◆ **Information given**:
(begin)
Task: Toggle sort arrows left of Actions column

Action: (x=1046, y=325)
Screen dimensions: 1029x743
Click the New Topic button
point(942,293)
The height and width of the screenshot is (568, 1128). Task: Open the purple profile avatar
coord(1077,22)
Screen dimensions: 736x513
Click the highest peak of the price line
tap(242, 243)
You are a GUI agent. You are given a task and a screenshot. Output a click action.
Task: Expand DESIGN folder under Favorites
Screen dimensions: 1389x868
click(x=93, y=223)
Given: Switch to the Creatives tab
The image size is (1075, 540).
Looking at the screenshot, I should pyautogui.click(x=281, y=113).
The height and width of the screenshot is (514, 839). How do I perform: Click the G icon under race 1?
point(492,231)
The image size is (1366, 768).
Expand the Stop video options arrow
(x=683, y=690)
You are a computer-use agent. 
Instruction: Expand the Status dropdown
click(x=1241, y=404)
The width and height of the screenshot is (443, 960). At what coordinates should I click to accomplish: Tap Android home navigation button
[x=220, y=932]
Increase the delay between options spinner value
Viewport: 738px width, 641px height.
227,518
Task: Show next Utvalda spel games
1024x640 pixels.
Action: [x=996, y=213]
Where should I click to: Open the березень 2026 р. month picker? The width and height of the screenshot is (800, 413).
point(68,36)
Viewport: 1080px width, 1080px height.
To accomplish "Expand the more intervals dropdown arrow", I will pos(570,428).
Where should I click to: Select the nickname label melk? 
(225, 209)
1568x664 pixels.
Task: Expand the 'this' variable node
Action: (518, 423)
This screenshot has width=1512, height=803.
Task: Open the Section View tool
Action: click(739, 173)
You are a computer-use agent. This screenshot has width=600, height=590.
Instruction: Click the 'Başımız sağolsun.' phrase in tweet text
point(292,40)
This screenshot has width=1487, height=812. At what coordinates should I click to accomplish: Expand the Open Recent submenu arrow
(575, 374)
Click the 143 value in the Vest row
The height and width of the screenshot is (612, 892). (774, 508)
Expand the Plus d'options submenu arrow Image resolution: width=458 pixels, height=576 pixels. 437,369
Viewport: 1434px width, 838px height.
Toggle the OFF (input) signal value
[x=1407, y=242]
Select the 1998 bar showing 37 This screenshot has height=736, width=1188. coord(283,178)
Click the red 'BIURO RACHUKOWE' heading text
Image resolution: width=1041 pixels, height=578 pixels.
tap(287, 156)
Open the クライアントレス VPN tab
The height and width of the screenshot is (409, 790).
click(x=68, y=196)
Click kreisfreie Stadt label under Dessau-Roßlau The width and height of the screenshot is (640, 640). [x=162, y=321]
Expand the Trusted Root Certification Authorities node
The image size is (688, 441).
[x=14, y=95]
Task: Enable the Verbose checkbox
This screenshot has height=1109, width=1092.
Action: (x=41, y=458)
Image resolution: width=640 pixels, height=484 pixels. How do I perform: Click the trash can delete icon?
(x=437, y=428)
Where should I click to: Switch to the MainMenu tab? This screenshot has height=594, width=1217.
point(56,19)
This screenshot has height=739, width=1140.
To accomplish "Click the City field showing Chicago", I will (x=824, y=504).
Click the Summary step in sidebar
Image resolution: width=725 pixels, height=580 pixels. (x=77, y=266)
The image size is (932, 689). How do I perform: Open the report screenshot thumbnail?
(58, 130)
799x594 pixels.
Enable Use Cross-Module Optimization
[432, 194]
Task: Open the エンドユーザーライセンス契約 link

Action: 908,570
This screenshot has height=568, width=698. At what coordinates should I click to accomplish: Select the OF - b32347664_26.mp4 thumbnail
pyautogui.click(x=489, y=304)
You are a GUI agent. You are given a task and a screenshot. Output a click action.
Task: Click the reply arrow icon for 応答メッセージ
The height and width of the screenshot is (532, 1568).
(end)
◆ **Directive**: Write out all of the records above again, substituting "Screen size" for every occurrence of "Screen dimensions" and leaving everything else unchanged.

◆ **Solution to this problem**:
Task: Toggle sort arrows left of Actions column

Action: (x=1046, y=325)
Screen size: 1029x743
Click the New Topic button
point(942,293)
The height and width of the screenshot is (568, 1128). Task: Open the purple profile avatar
coord(1077,22)
Screen size: 736x513
Click the highest peak of the price line
tap(242, 243)
You are a GUI agent. You are given a task and a screenshot. Output a click action.
Task: Expand DESIGN folder under Favorites
Screen size: 1389x868
click(x=93, y=223)
Given: Switch to the Creatives tab
The image size is (1075, 540).
Looking at the screenshot, I should pyautogui.click(x=281, y=113).
The height and width of the screenshot is (514, 839). How do I perform: Click the G icon under race 1?
point(492,231)
The image size is (1366, 768).
Expand the Stop video options arrow
(x=683, y=690)
You are a computer-use agent. 
Instruction: Expand the Status dropdown
click(x=1241, y=404)
The width and height of the screenshot is (443, 960). At what coordinates should I click to accomplish: Tap Android home navigation button
[x=220, y=932]
Increase the delay between options spinner value
Viewport: 738px width, 641px height.
227,518
Task: Show next Utvalda spel games
1024x640 pixels.
Action: [x=996, y=213]
Where should I click to: Open the березень 2026 р. month picker? The width and height of the screenshot is (800, 413).
point(68,36)
Viewport: 1080px width, 1080px height.
To accomplish "Expand the more intervals dropdown arrow", I will pos(570,428).
Where should I click to: Select the nickname label melk? 
(225, 209)
1568x664 pixels.
Task: Expand the 'this' variable node
Action: (518, 423)
This screenshot has width=1512, height=803.
Task: Open the Section View tool
Action: click(739, 173)
You are a computer-use agent. This screenshot has width=600, height=590.
Instruction: Click the 'Başımız sağolsun.' phrase in tweet text
point(292,40)
This screenshot has width=1487, height=812. At what coordinates should I click to accomplish: Expand the Open Recent submenu arrow
(575, 374)
Click the 143 value in the Vest row
The height and width of the screenshot is (612, 892). (774, 508)
Expand the Plus d'options submenu arrow Image resolution: width=458 pixels, height=576 pixels. 437,369
Viewport: 1434px width, 838px height.
Toggle the OFF (input) signal value
[x=1407, y=242]
Select the 1998 bar showing 37 This screenshot has height=736, width=1188. coord(283,178)
Click the red 'BIURO RACHUKOWE' heading text
Image resolution: width=1041 pixels, height=578 pixels.
tap(287, 156)
Open the クライアントレス VPN tab
The height and width of the screenshot is (409, 790).
click(x=68, y=196)
Click kreisfreie Stadt label under Dessau-Roßlau The width and height of the screenshot is (640, 640). [x=162, y=321]
Expand the Trusted Root Certification Authorities node
The image size is (688, 441).
[x=14, y=95]
Task: Enable the Verbose checkbox
This screenshot has height=1109, width=1092.
Action: (x=41, y=458)
Image resolution: width=640 pixels, height=484 pixels. How do I perform: Click the trash can delete icon?
(x=437, y=428)
Where should I click to: Switch to the MainMenu tab? This screenshot has height=594, width=1217.
point(56,19)
This screenshot has height=739, width=1140.
To accomplish "Click the City field showing Chicago", I will (x=824, y=504).
Click the Summary step in sidebar
Image resolution: width=725 pixels, height=580 pixels. (x=77, y=266)
The image size is (932, 689). How do I perform: Open the report screenshot thumbnail?
(58, 130)
799x594 pixels.
Enable Use Cross-Module Optimization
[432, 194]
Task: Open the エンドユーザーライセンス契約 link

Action: 908,570
This screenshot has height=568, width=698. At what coordinates should I click to accomplish: Select the OF - b32347664_26.mp4 thumbnail
pyautogui.click(x=489, y=304)
You are a GUI agent. You are given a task and a screenshot. Output a click action.
Task: Click the reply arrow icon for 応答メッセージ
The height and width of the screenshot is (532, 1568).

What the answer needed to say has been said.